Ему показалось, что он слышит наверху металлический скрежет, дрожь прокатившегося танка, скрипы гусениц. Шагнул из своей темной ниши, потянулся к свету, к удалявшемуся громыханию танка.
Почувствовал острый запах бензина. По воде в пятне света заструились радужные масляные пятна. Он услышал проникшую под землю автоматную очередь, два плотных хлопка, за которыми рвануло воздух огнем и жаром, продернуло под землей душную струю. По воде с гулом помчалось красное, рваное пламя, и он отпрянул, отскочил в свой глухой тупик. Мимо него по огню, расплескивая красные брызги, с воем и визгом промчались люди. Одежда на них горела. Их оскаленные, кричащие, опаленные лица мелькнули перед ним на мгновение. И один, как факел, срывал на бегу пылающую накидку, бросал ее в воду, и она плыла и горела. Крики и визги затихли вдали вместе с красной, чадящей копотью.
Он кашлял, задыхался, стоя на берегу огненного подземного ручья. Знал: с прошедшего танка опрокинули в кяриз бочку солярки, солдаты метнули гранату, и выжигающий огонь промчался под землей, истребляя душманскую группу. Он и сам во время рейдов в «зеленку» опрокидывал в колодцы солярку, кидал в глубину гранату, вытравливал засевший дозор моджахедов.

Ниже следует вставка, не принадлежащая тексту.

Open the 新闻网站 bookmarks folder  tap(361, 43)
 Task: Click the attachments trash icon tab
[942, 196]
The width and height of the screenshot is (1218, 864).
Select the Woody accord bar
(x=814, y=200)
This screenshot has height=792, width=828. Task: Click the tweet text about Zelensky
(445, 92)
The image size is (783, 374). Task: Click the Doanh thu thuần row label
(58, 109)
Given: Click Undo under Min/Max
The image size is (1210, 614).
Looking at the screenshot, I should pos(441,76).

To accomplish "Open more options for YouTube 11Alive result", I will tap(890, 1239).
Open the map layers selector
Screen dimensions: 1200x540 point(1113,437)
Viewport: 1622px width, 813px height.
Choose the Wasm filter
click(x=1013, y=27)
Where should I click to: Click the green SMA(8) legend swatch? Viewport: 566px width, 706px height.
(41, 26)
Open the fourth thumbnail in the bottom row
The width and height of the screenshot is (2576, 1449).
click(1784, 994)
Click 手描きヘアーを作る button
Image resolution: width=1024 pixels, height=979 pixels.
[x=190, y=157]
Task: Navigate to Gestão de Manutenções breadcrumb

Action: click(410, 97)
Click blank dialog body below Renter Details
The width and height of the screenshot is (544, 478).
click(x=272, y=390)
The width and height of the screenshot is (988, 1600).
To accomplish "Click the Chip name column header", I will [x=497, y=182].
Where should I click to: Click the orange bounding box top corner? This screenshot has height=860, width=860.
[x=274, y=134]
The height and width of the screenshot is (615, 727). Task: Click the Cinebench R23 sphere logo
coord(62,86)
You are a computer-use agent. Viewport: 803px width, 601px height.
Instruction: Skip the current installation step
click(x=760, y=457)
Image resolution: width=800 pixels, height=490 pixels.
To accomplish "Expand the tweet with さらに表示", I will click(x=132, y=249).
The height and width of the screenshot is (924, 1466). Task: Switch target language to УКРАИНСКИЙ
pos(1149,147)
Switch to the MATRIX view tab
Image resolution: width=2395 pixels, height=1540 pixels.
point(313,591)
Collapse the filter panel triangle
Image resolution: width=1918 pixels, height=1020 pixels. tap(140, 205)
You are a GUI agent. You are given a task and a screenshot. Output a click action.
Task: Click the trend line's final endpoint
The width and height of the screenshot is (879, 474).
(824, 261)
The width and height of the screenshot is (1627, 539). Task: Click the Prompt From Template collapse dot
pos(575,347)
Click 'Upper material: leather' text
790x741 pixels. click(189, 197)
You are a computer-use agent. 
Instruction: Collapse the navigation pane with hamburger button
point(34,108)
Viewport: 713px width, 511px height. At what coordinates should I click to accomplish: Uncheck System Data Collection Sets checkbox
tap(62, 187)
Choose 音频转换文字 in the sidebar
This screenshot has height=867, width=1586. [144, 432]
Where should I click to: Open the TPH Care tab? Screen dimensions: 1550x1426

Он хлюпал по воде, задыхаясь от едкого, раздирающего горло зловония. Тянулся навстречу дымным, падающим сверху лучам. Вновь услышал хлопок и очередь. Новая тугая, сгибающая волна света и жара ударила в него, и он оказался по плечи в ревущем пламени. Почувствовал страшную боль, отшатнулся. Весь горел, пузырился. Горели его волосы, лицо, штаны. Сдирал с себя горящие, пропитанные маслянистым огнем шаровары, ботинки, носки, дымящие, обжигающие бедра трусы. Стоял голый, ошпаренный, глядя, как пролетают по воде оранжевые язычки.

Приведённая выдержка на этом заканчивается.